Still, there are thousands of way to define exactly how safe you can feel with your password.
Here is a tool, I believe, you can trust. It is a password checker that Kaspersky built. I really liked it and the fact it automatically detects if the password you entered is among the most common ones, makes me feel like it shows reliable information.
Now you know what a strong password is. You know that you shouldn’t use the same password with all of your accounts. You know the password should be long, complex, unpredictable.

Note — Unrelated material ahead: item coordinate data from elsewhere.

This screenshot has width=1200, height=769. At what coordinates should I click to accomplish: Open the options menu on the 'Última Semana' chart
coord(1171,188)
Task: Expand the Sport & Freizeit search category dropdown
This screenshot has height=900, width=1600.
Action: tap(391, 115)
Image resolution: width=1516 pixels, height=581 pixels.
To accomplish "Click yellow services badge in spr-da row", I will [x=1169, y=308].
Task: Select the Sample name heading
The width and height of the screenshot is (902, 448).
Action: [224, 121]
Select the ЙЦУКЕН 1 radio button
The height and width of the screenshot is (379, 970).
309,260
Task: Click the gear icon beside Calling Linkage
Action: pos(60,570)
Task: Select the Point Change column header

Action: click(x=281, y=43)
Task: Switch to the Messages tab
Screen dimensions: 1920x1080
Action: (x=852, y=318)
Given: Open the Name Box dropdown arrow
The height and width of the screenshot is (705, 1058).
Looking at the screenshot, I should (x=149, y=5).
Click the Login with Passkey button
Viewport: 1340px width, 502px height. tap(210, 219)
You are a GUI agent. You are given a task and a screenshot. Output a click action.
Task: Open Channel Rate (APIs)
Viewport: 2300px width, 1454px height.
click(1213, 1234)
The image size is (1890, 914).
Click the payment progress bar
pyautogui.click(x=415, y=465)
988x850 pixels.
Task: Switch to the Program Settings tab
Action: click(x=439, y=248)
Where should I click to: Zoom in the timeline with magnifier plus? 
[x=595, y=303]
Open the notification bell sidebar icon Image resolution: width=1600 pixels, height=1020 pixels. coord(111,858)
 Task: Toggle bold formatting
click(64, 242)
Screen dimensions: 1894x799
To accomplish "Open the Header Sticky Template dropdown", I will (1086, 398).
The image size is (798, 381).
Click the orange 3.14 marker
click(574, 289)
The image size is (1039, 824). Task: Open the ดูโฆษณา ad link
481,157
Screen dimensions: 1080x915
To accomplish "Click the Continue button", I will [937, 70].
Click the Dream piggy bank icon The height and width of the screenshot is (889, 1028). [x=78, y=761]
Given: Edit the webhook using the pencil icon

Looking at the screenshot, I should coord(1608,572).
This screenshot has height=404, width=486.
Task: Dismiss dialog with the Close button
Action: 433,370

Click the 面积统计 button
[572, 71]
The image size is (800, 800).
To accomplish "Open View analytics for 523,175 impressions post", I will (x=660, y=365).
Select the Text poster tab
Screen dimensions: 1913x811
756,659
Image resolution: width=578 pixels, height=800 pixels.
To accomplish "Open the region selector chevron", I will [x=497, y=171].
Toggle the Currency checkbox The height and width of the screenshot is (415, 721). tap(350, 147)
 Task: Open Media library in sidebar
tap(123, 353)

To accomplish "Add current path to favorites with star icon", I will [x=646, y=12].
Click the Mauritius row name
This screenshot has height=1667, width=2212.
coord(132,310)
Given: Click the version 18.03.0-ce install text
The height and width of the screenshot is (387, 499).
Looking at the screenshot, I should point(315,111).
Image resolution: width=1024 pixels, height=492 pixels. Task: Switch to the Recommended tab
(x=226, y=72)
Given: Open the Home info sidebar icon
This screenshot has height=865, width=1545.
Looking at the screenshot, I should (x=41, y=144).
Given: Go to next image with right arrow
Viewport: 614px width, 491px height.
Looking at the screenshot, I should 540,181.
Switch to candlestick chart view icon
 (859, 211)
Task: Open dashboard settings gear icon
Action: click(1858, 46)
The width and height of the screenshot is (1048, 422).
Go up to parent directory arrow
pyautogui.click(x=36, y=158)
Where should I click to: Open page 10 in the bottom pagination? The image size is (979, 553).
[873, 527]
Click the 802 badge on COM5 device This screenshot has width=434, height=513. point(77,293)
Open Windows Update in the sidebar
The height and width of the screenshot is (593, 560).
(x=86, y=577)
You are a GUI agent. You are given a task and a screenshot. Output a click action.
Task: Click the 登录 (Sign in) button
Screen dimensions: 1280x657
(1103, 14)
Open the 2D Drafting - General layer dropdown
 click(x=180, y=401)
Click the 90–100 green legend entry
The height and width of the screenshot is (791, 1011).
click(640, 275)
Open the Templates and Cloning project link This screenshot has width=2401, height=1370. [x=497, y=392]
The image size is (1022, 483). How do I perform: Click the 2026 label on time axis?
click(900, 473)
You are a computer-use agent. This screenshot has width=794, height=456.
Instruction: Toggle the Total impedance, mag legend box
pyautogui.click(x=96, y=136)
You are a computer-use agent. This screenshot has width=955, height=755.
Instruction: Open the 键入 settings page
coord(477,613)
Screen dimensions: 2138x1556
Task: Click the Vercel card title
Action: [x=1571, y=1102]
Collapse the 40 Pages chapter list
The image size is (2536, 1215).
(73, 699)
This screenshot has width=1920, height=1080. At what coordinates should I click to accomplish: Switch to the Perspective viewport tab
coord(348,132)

If you are like me you have more online accounts than you can remember, let alone the passwords for them.
There are ways to overcome that issue. With Ease.
It is called Password Manager.
In essence, a password manager is a program for your computer or extension for your browser (or the browser itself, for that matter), that gathers all your passwords in one account. And to enter that account you have to enter a password. Which will be the only password you’ll have to remember, if you are into using such helpful tools.
Me personally, I put my trust in Google Chrome. This browser has its integrated password manager. And it is a double authentication process. Which means, you’ll have to put two passwords, to see these, which are saved in the browser itself.
First, the browser is connected to your Google Profile. And if you were in your account when you chose to save the password, it will be only accessible when you are using the same account.
Say, you left your computer on and someone tried to get your Facebook profile’s password. They will most likely fail, as the password manager of chrome asks you to put the password of the computer that you are using in order to show you the password you want to see.
Thus, if you save your passwords in Chrome’s integrated Password Manager, don’t let anyone see your computer’s password (or any other device for that matter). Also, don’t log in to your Google account anywhere except your personal or office devices.
LastPass is, I’ve got to admit, a very successful name for a tool that will let you forget all of your passwords, but one. The last one.
This is the tool that my colleagues trust when it comes to password managing.
The tool does what the Chrome Password Manager does. And a little more. Here you can save the passwords of applications, you’ll have the freedom not to use Chrome if you so choose to.
LastPass has extensions for Chrome, Mozilla, Opera, Microsoft Edge(Internet Explorer), and Safari.
And the best part – the extensions are free.
And if you choose to go premium, the plans start from $2. And this plan doesn’t compromise with anything, as the most expensive is $4.
In essence, LastPass is a password manager. With a slick design. And applications, so your passwords, go wherever you are and in any of your devices. Just remember the Last Pass.
I can never stress enough that taking care of preventing anyone to access your online accounts, is as important as preventing germs from entering your body. But while in most cases the germs in your body will put you on a bed for a week, the germs that enter your website, or any online account could turn your life upside down.
Thus, you should do your best not to let that happen. Use a long, complex and unpredictable password. If possible different on every account that you have, and once your passwords become way too much to remember, find yourself a Password Manager that you can trust and go from there.
Also, when it comes to website security, remember that a strong password is not the only thing you can do, neither it’s a panacea.
You can always employ defense in depth principles by using layers. Meaning to make two or more step authorization process for the website to be entered.
Don’t let everyone have administrative rights. It is not needed.
If you are using WordPress, you can restrict the access to the wp-admin page from anywhere except where it is needed. Also, you can use security plugins.
Create backups. As often, as you can.
Register your website with Search Engines – Google and Bing have Webmaster Tools, use them to tell you the health of your website.